エリアーナは、呆然と呟いた。信じられない光景だった。

だが、驚きはそれだけでは終わらなかった。

エリアーナが見ている前で、時計の文字盤の上部にある、あの小さな扉が、カタン、と音を立てて、ほんの少しだけ開いたのだ。そして、その隙間から、木彫りの小鳥の頭が、ちょこん、と顔を覗かせた! すぐに引っ込んでしまったが、確かに、あの「びっくり箱」の仕掛けが、ほんの僅かだが反応したのだ!


「やったのか……? 本当に?」


エリアーナは、興奮気味に子供に声をかけた。

子供は、エリアーナの声に、満面の笑みで振り返った。そして、背後で、ふわふわの茶色い尻尾が、喜びを隠しきれない様子で、ぶんぶんと左右に振られている。まるで、飼い主に褒められた子犬のようだ。


「すごいじゃないか! 本当にすごい!」


エリアーナは、思わず駆け寄り、子供の肩を掴んでいた。その小さな肩から、熱気のような達成感が伝わってくる。

「よくやったな!」

エリアーナは、心からの称賛を込めて、子供の柔らかい髪――狐色の耳の付け根あたり――を、わしゃわしゃと撫でた。

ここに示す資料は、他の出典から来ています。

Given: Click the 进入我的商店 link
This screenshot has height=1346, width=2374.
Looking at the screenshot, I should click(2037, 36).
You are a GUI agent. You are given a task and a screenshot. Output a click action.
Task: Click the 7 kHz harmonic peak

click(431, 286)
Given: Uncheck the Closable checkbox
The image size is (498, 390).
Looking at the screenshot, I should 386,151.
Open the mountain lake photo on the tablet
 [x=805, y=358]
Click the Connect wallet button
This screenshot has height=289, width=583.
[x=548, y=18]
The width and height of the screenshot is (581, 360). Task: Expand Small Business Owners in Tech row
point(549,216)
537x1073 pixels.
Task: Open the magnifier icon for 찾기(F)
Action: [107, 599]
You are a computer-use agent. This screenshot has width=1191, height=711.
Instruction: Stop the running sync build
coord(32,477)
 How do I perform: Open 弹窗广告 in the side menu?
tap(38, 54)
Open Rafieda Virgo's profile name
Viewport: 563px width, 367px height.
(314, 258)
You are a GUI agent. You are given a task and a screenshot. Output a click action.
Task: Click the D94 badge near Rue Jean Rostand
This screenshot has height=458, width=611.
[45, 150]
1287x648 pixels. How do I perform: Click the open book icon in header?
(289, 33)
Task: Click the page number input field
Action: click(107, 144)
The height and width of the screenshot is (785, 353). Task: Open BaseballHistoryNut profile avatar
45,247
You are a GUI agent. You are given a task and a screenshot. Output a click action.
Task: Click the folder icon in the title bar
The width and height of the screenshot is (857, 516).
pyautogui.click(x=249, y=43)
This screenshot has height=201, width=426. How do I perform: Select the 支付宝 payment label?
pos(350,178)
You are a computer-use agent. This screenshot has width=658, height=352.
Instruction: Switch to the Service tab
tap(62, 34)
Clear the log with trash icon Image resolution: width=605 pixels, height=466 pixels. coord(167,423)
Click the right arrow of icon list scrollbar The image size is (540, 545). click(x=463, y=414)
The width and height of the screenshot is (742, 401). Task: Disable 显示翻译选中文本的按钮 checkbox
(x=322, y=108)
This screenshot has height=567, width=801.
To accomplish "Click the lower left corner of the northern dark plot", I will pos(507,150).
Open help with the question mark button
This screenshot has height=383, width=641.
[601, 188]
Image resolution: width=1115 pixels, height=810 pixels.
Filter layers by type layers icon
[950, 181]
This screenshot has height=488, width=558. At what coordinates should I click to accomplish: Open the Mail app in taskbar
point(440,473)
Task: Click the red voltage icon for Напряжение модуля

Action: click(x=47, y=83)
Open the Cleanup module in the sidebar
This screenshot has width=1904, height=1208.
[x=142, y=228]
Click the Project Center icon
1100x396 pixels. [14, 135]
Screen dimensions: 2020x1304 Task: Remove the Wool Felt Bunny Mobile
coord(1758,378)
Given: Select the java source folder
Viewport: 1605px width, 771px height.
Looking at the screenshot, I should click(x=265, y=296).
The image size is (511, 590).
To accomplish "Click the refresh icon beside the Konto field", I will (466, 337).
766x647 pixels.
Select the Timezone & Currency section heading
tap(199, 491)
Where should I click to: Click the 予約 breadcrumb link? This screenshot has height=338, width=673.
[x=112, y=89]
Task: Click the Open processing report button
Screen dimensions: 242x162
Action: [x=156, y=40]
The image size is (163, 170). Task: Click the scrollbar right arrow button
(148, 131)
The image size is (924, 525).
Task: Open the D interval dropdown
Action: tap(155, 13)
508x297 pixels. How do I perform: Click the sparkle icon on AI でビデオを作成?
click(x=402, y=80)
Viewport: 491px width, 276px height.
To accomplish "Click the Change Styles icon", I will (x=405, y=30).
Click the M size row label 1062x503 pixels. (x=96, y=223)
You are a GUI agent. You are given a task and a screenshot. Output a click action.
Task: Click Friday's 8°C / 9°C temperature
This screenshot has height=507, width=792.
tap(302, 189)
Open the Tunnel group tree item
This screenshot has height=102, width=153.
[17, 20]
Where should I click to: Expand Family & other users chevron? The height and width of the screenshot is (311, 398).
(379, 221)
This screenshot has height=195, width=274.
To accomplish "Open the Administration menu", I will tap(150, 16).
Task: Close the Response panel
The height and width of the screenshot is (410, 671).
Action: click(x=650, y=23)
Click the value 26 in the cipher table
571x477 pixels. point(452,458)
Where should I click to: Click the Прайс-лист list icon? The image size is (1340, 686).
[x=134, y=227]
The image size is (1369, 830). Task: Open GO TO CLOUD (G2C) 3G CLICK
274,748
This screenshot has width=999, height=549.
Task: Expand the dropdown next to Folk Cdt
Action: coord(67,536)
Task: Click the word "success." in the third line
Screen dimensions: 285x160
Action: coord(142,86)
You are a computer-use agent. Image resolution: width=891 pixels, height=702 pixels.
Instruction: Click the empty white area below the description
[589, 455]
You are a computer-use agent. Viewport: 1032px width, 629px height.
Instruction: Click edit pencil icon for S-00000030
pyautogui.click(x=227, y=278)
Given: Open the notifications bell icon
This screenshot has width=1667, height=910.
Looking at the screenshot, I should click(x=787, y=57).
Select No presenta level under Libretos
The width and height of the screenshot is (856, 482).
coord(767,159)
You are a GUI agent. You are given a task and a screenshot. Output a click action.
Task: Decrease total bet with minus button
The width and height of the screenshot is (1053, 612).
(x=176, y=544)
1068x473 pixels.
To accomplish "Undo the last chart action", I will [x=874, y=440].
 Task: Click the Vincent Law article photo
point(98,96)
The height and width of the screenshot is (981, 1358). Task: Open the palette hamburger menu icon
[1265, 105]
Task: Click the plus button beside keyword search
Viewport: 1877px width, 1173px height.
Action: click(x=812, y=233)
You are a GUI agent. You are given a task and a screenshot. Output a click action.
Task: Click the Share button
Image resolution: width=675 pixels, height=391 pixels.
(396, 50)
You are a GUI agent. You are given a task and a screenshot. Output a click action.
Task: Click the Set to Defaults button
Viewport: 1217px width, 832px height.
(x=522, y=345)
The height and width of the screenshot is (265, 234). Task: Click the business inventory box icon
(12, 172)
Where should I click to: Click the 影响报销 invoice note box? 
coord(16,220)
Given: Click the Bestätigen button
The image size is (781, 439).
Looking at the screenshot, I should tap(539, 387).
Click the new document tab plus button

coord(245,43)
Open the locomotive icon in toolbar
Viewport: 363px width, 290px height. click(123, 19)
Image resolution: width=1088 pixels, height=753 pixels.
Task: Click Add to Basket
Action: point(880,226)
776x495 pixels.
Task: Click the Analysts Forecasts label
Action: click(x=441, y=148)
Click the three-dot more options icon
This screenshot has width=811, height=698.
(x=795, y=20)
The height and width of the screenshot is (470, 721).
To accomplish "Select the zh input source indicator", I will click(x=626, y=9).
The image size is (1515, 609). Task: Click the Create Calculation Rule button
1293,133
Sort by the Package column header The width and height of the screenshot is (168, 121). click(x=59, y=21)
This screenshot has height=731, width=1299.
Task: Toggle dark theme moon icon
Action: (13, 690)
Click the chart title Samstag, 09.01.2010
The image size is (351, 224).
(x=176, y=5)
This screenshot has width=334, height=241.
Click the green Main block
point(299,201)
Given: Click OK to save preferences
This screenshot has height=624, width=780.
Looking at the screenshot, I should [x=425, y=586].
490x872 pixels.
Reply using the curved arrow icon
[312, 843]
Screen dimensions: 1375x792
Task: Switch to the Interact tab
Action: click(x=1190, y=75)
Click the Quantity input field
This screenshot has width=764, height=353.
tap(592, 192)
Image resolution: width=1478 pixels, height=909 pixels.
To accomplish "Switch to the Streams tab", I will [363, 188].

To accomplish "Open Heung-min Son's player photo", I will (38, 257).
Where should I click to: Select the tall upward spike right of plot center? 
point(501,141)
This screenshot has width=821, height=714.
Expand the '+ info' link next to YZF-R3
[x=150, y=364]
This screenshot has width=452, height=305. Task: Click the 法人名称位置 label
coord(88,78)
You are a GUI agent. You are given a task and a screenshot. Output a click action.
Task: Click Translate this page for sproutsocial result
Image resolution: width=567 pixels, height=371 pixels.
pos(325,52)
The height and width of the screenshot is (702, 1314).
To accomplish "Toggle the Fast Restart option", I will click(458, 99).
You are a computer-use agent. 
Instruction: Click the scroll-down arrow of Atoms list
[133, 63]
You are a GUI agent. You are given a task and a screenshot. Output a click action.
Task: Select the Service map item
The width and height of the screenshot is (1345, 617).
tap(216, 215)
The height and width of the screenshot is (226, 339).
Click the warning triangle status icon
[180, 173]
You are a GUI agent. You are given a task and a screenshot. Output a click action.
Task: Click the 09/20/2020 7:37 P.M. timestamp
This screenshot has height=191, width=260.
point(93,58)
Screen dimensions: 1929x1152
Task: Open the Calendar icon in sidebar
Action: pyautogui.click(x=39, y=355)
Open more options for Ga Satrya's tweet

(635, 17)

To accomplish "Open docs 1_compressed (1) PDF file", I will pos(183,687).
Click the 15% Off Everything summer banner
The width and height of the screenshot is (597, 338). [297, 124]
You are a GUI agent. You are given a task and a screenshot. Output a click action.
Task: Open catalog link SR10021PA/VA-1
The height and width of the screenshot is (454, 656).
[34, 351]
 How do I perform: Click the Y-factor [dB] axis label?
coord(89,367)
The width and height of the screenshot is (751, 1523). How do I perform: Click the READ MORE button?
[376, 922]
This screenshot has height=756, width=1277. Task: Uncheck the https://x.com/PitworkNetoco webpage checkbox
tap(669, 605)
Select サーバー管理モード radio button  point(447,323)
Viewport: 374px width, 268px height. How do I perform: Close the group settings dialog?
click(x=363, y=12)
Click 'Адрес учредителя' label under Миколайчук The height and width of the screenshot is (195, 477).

子供は、突然のことに驚いたように少し身を硬くしたが、すぐに心地よさそうに目を細め、はにかむように俯いた。そして、小さな手が伸びてきて、エリアーナの着ているローブの裾を、ちょん、と指先で掴んだのだ。


言葉はない。

だが、その仕草だけで、十分に気持ちは伝わってきた。嬉しい、と。誇らしい、と。そして、エリアーナに褒められたことが、何よりも嬉しいのだ、と。


カチリ、カチリ……。

工房には、時計の刻む、新しい音が響き続けている。それは、止まっていた時間が再び動き出した証のようでもあり、あるいは、孤独だった二人の間に生まれた、温かい絆の音のようでもあった。

エリアーナは、ローブの裾を掴む小さな手の温もりを感じながら、久しぶりに、心の底から晴れやかな気持ちになっている自分に気づいていた。